### ASSIGNMENT
Could you set down every record exactly as it appears?

### PROVIDED INFORMATION
----

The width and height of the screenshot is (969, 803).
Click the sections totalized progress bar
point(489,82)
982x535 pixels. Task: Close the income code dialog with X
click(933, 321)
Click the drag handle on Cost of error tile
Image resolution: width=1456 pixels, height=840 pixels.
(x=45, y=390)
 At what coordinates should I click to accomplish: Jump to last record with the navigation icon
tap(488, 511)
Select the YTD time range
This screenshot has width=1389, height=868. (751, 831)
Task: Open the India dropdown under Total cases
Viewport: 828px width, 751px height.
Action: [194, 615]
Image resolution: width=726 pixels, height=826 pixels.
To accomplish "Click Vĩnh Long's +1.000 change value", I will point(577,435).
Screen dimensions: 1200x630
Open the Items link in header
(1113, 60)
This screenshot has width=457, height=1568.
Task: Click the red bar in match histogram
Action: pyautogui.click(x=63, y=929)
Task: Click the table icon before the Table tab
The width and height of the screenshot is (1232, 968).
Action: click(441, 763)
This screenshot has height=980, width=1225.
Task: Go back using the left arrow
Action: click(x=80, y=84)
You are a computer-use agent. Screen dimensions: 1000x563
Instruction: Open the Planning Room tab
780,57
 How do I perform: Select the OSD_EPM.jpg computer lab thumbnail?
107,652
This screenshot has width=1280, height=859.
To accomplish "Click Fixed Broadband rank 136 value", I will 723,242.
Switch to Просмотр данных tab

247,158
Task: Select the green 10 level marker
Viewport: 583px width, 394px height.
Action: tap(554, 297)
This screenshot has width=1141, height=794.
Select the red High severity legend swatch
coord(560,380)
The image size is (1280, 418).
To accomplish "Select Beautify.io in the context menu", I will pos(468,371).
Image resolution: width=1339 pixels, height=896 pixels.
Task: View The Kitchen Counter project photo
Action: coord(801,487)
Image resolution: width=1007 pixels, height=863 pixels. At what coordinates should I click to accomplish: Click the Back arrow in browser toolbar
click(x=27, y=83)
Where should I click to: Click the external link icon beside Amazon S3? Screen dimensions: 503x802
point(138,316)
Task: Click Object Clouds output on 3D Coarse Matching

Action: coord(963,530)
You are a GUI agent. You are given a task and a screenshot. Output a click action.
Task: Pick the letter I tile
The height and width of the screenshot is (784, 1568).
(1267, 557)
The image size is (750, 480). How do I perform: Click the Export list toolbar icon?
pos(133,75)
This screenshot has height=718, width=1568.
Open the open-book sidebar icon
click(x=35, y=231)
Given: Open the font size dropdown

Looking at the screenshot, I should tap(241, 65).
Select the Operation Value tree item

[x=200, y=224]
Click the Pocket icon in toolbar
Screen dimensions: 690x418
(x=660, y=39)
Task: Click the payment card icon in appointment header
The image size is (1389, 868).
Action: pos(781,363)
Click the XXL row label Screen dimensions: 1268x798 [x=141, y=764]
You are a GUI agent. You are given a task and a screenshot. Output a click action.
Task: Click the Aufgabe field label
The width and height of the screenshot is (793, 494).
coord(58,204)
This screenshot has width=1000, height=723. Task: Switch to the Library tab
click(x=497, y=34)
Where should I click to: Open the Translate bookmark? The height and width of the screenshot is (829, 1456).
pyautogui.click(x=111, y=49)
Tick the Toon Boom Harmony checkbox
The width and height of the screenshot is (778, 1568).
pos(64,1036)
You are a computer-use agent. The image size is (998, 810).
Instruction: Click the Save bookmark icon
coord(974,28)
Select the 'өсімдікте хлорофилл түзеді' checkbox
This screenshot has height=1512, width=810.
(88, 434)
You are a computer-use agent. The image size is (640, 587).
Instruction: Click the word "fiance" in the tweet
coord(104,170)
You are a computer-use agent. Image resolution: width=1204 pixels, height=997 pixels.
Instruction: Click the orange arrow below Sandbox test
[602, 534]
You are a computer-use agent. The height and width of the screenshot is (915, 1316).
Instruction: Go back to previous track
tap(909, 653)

----

### SOLUTION BELOW
The width and height of the screenshot is (969, 803).
Click the sections totalized progress bar
point(489,82)
982x535 pixels. Task: Close the income code dialog with X
click(933, 321)
Click the drag handle on Cost of error tile
Image resolution: width=1456 pixels, height=840 pixels.
(x=45, y=390)
 At what coordinates should I click to accomplish: Jump to last record with the navigation icon
tap(488, 511)
Select the YTD time range
This screenshot has width=1389, height=868. (751, 831)
Task: Open the India dropdown under Total cases
Viewport: 828px width, 751px height.
Action: [194, 615]
Image resolution: width=726 pixels, height=826 pixels.
To accomplish "Click Vĩnh Long's +1.000 change value", I will point(577,435).
Screen dimensions: 1200x630
Open the Items link in header
(1113, 60)
This screenshot has width=457, height=1568.
Task: Click the red bar in match histogram
Action: pyautogui.click(x=63, y=929)
Task: Click the table icon before the Table tab
The width and height of the screenshot is (1232, 968).
Action: click(441, 763)
This screenshot has height=980, width=1225.
Task: Go back using the left arrow
Action: click(x=80, y=84)
You are a computer-use agent. Screen dimensions: 1000x563
Instruction: Open the Planning Room tab
780,57
 How do I perform: Select the OSD_EPM.jpg computer lab thumbnail?
107,652
This screenshot has width=1280, height=859.
To accomplish "Click Fixed Broadband rank 136 value", I will 723,242.
Switch to Просмотр данных tab

247,158
Task: Select the green 10 level marker
Viewport: 583px width, 394px height.
Action: tap(554, 297)
This screenshot has width=1141, height=794.
Select the red High severity legend swatch
coord(560,380)
The image size is (1280, 418).
To accomplish "Select Beautify.io in the context menu", I will pos(468,371).
Image resolution: width=1339 pixels, height=896 pixels.
Task: View The Kitchen Counter project photo
Action: coord(801,487)
Image resolution: width=1007 pixels, height=863 pixels. At what coordinates should I click to accomplish: Click the Back arrow in browser toolbar
click(x=27, y=83)
Where should I click to: Click the external link icon beside Amazon S3? Screen dimensions: 503x802
point(138,316)
Task: Click Object Clouds output on 3D Coarse Matching

Action: coord(963,530)
You are a GUI agent. You are given a task and a screenshot. Output a click action.
Task: Pick the letter I tile
The height and width of the screenshot is (784, 1568).
(1267, 557)
The image size is (750, 480). How do I perform: Click the Export list toolbar icon?
pos(133,75)
This screenshot has height=718, width=1568.
Open the open-book sidebar icon
click(x=35, y=231)
Given: Open the font size dropdown

Looking at the screenshot, I should tap(241, 65).
Select the Operation Value tree item

[x=200, y=224]
Click the Pocket icon in toolbar
Screen dimensions: 690x418
(x=660, y=39)
Task: Click the payment card icon in appointment header
The image size is (1389, 868).
Action: pos(781,363)
Click the XXL row label Screen dimensions: 1268x798 [x=141, y=764]
You are a GUI agent. You are given a task and a screenshot. Output a click action.
Task: Click the Aufgabe field label
The width and height of the screenshot is (793, 494).
coord(58,204)
This screenshot has width=1000, height=723. Task: Switch to the Library tab
click(x=497, y=34)
Where should I click to: Open the Translate bookmark? The height and width of the screenshot is (829, 1456).
pyautogui.click(x=111, y=49)
Tick the Toon Boom Harmony checkbox
The width and height of the screenshot is (778, 1568).
pos(64,1036)
You are a computer-use agent. The image size is (998, 810).
Instruction: Click the Save bookmark icon
coord(974,28)
Select the 'өсімдікте хлорофилл түзеді' checkbox
This screenshot has height=1512, width=810.
(88, 434)
You are a computer-use agent. The image size is (640, 587).
Instruction: Click the word "fiance" in the tweet
coord(104,170)
You are a computer-use agent. Image resolution: width=1204 pixels, height=997 pixels.
Instruction: Click the orange arrow below Sandbox test
[602, 534]
You are a computer-use agent. The height and width of the screenshot is (915, 1316).
Instruction: Go back to previous track
tap(909, 653)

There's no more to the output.